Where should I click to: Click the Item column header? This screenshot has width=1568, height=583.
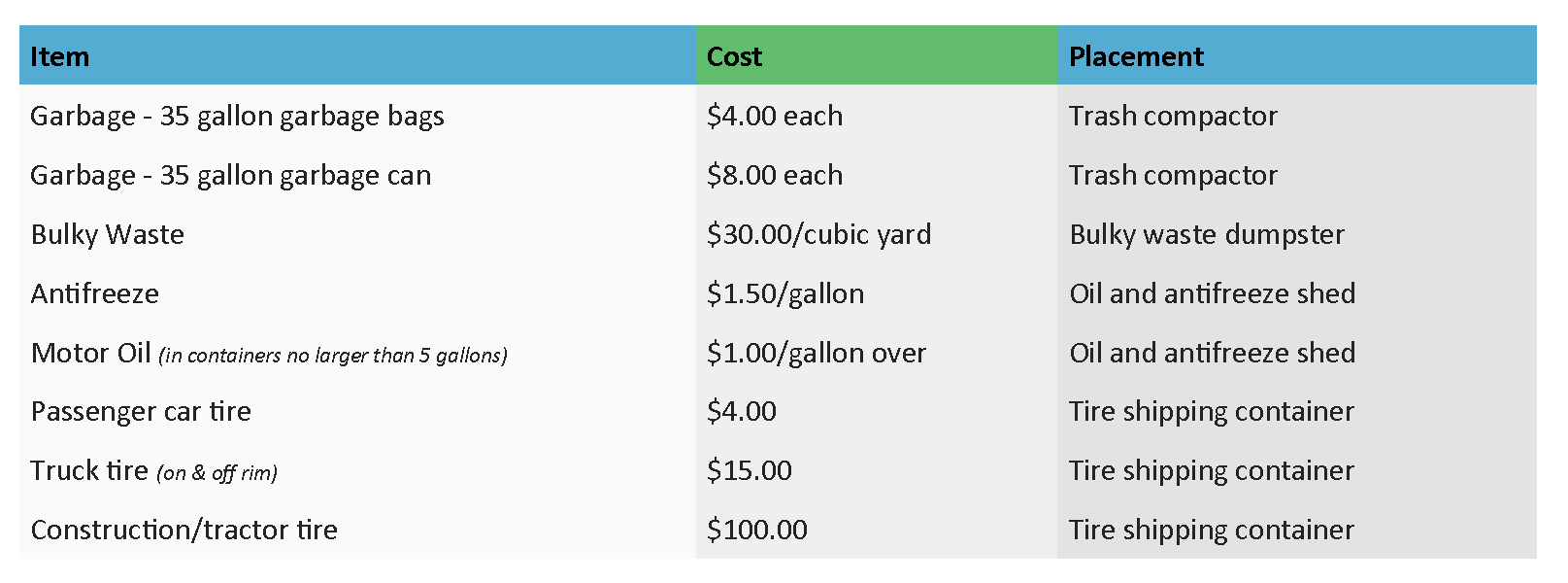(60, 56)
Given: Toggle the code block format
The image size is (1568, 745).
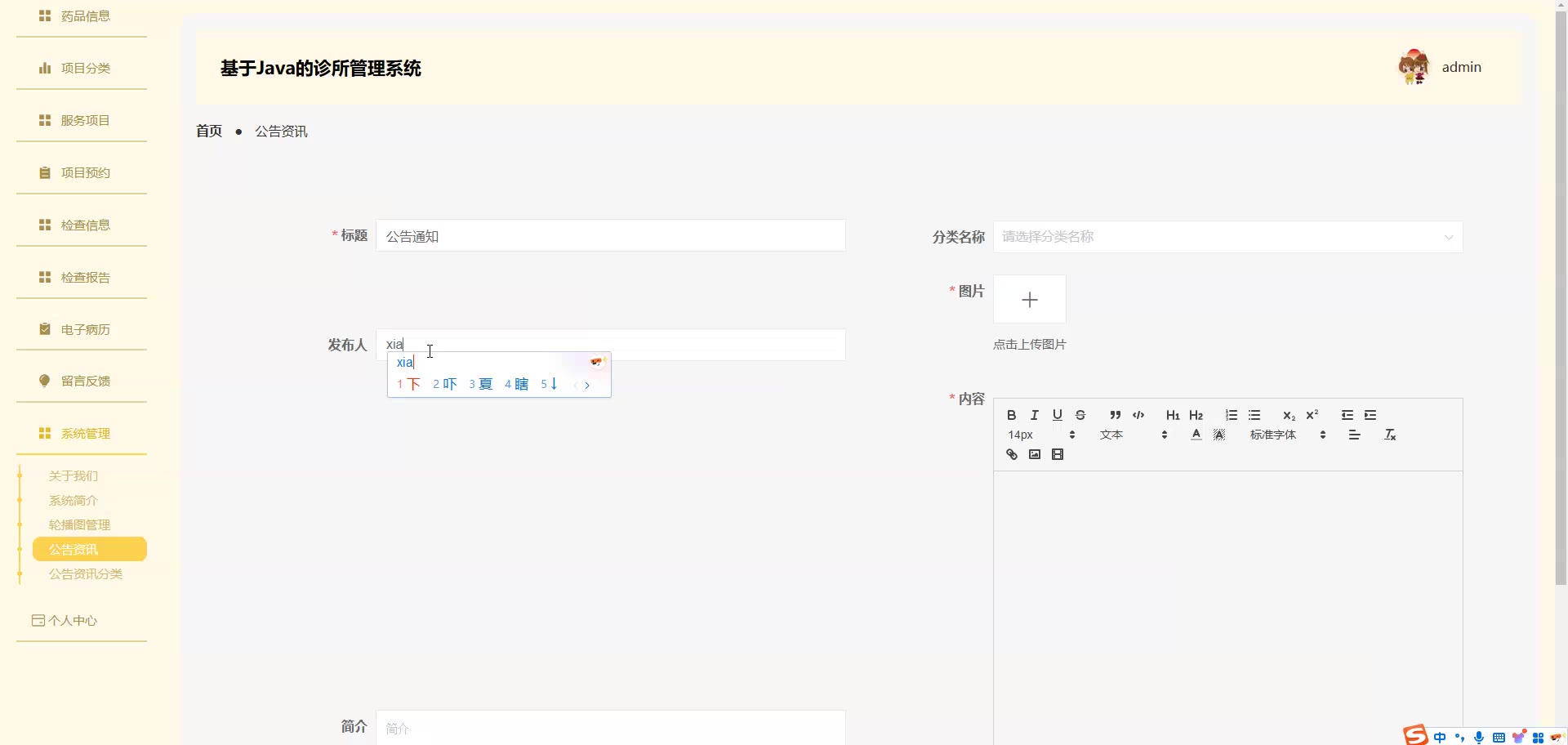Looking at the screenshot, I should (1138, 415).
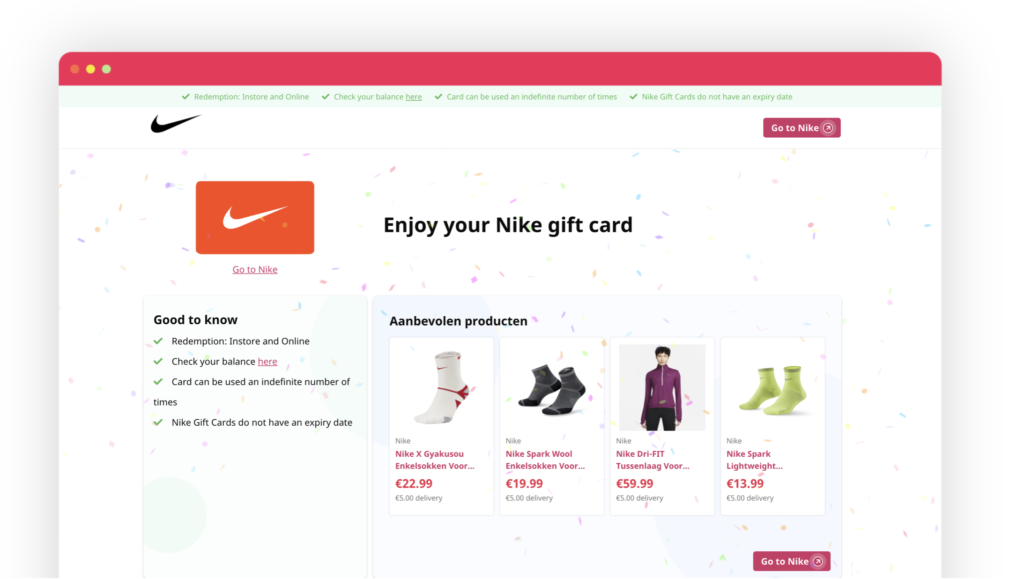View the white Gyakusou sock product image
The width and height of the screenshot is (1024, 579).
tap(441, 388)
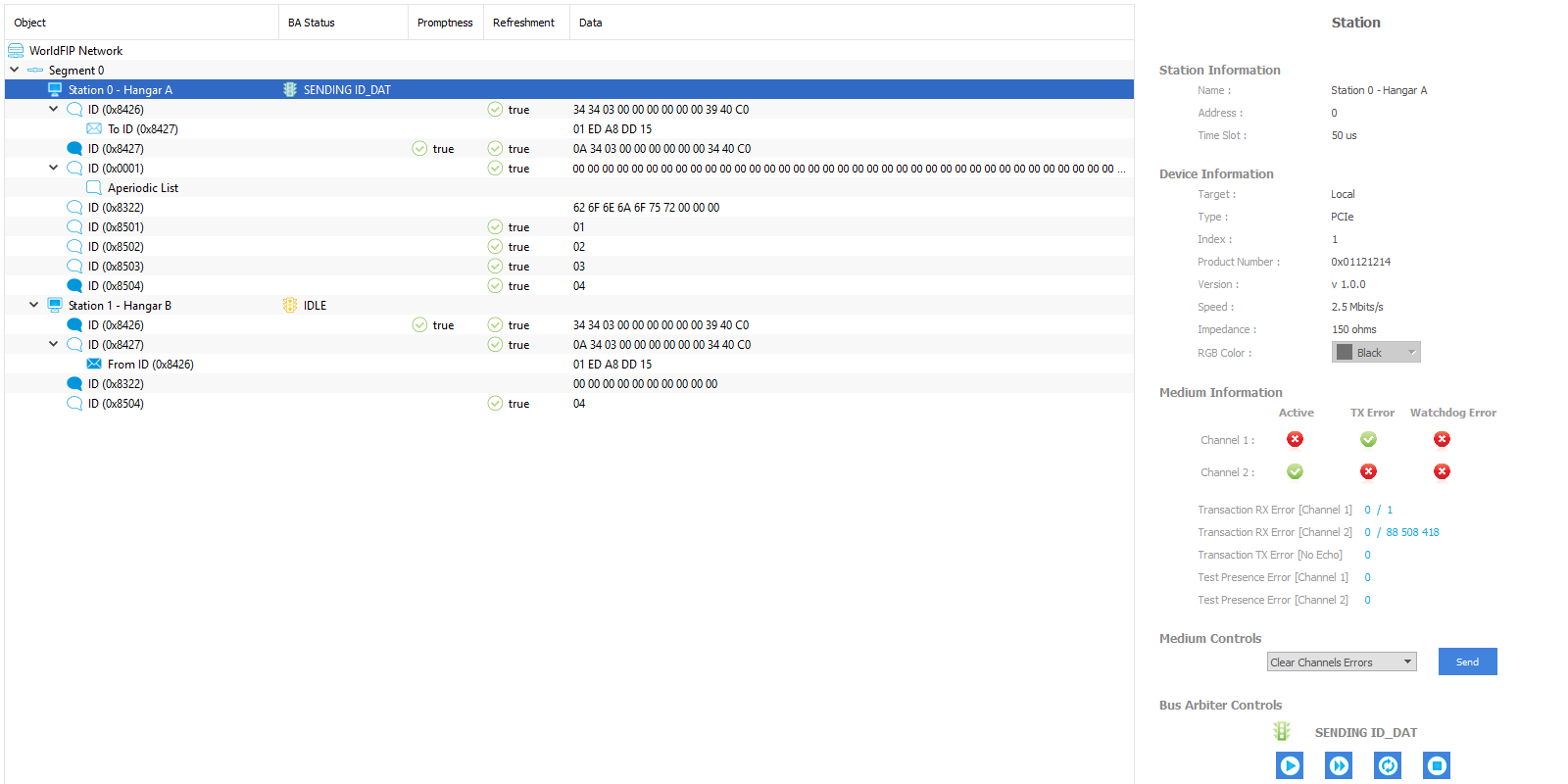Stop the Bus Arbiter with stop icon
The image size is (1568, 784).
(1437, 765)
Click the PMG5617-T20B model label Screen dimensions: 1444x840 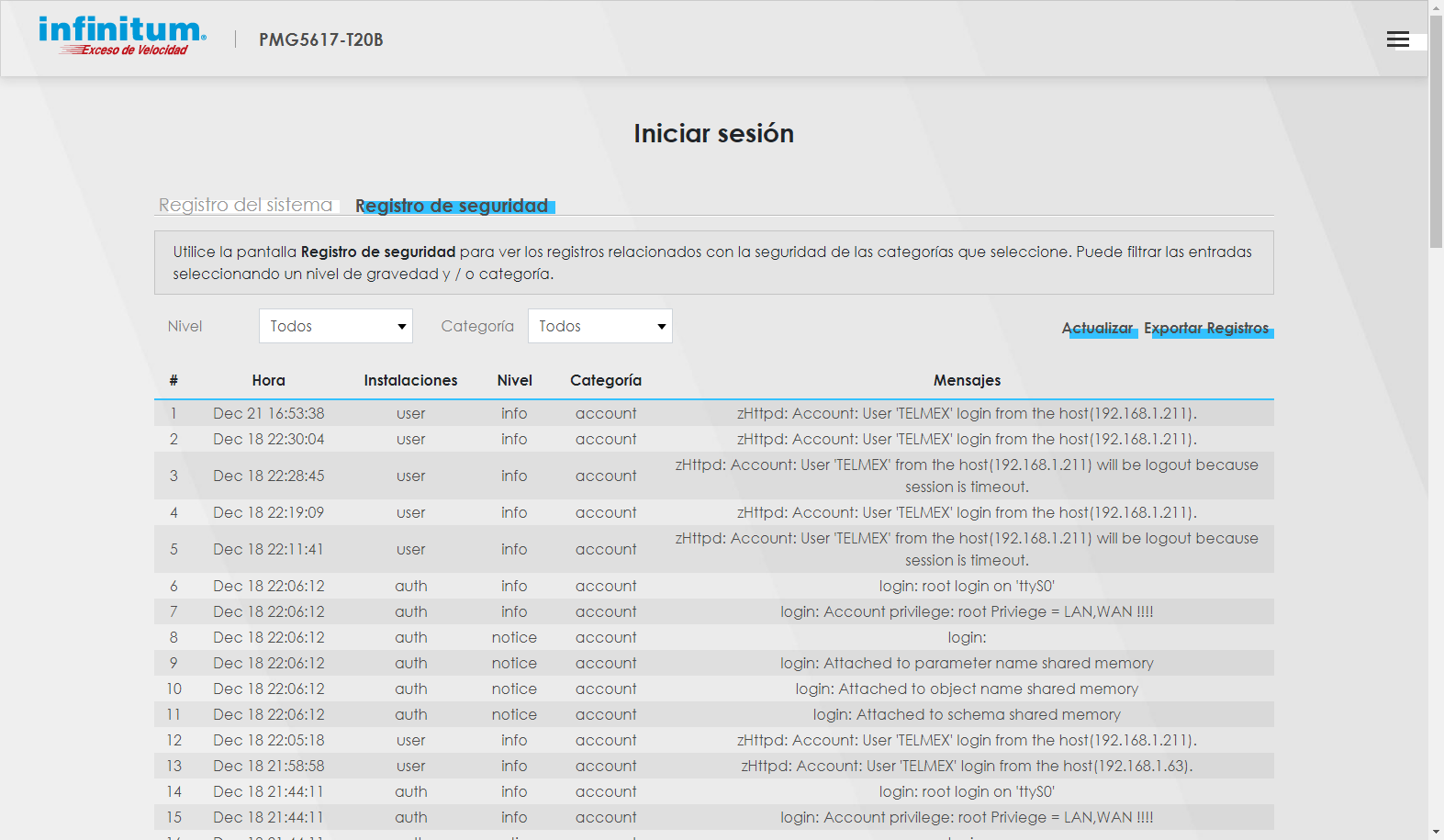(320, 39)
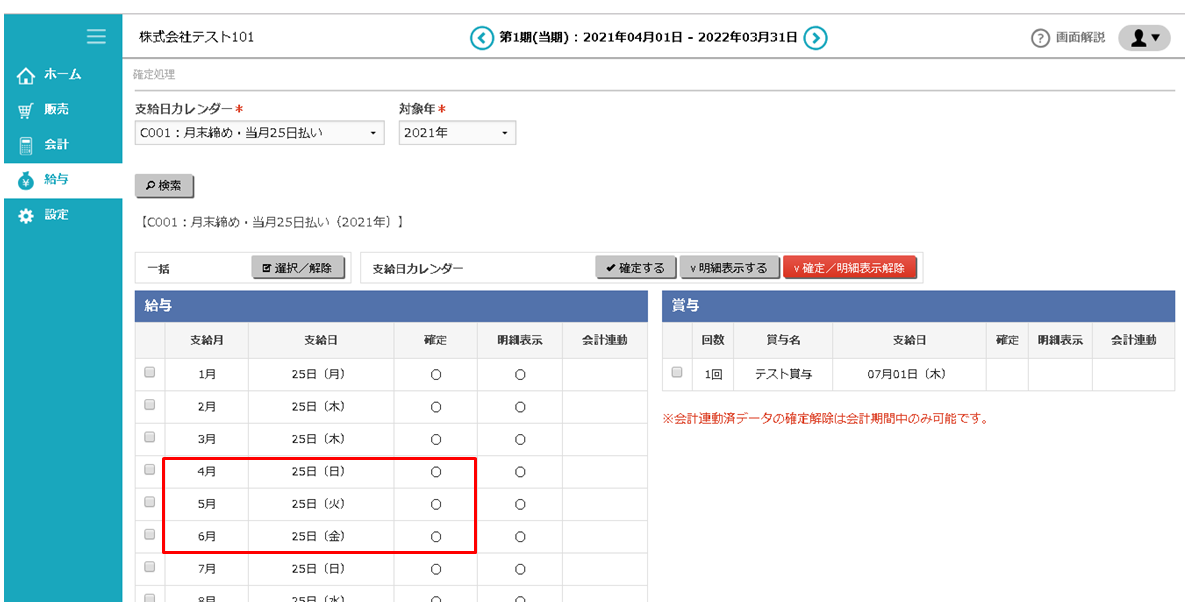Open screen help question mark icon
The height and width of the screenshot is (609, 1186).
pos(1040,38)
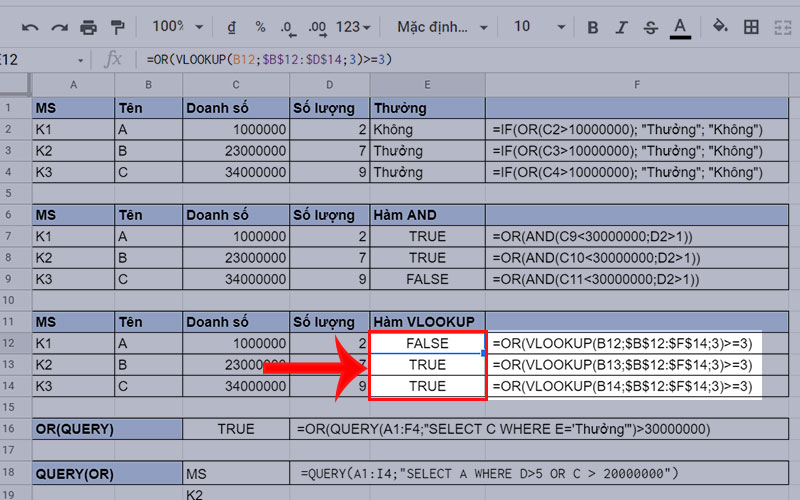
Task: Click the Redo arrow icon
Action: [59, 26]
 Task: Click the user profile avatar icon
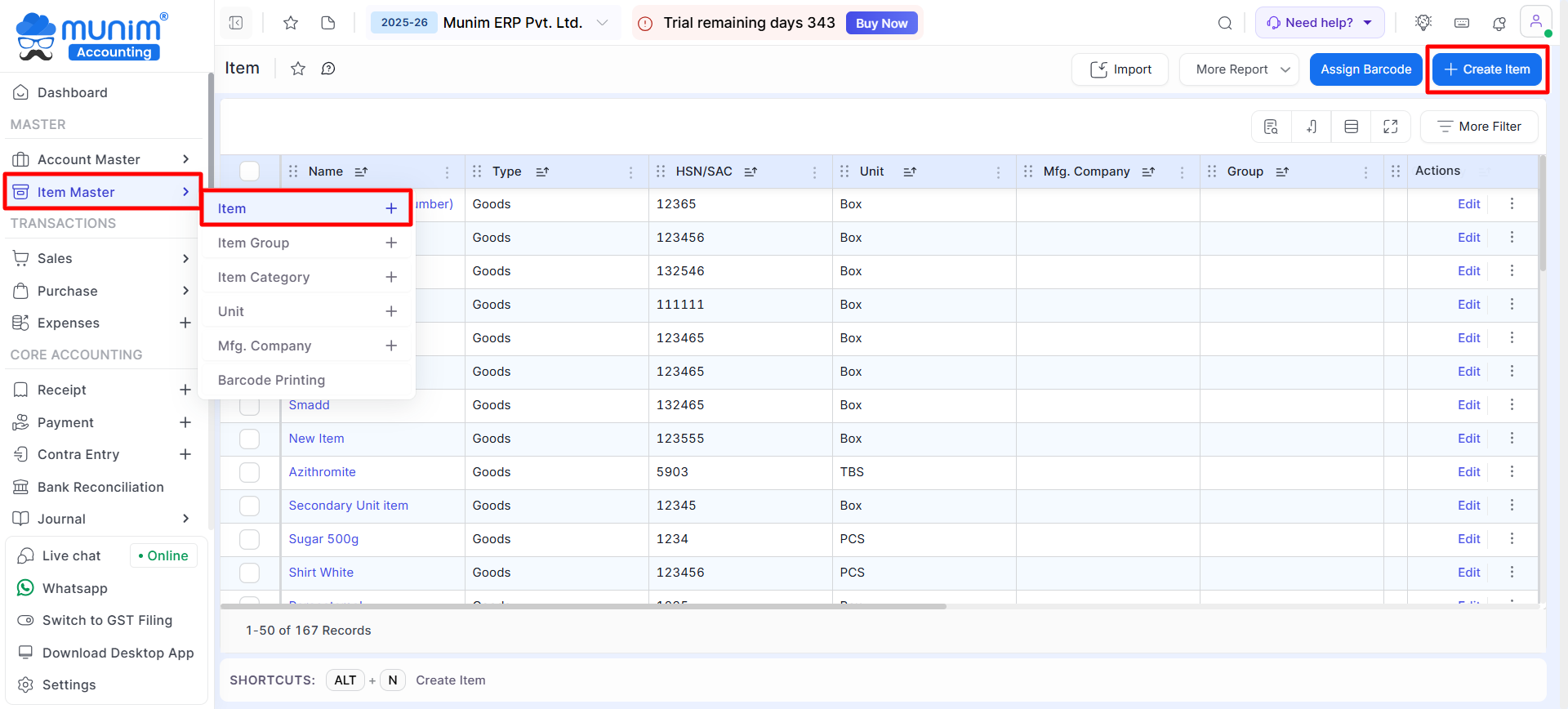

[What you have to do]: Leaving out the pictures, print each line of the records above from the first up to and including the one that contains "Given: Toggle the code block format", exactly as written.

[Your response]:
Where should I click to: Click the Item column header? This screenshot has width=1568, height=583.
(60, 56)
Given: Toggle the code block format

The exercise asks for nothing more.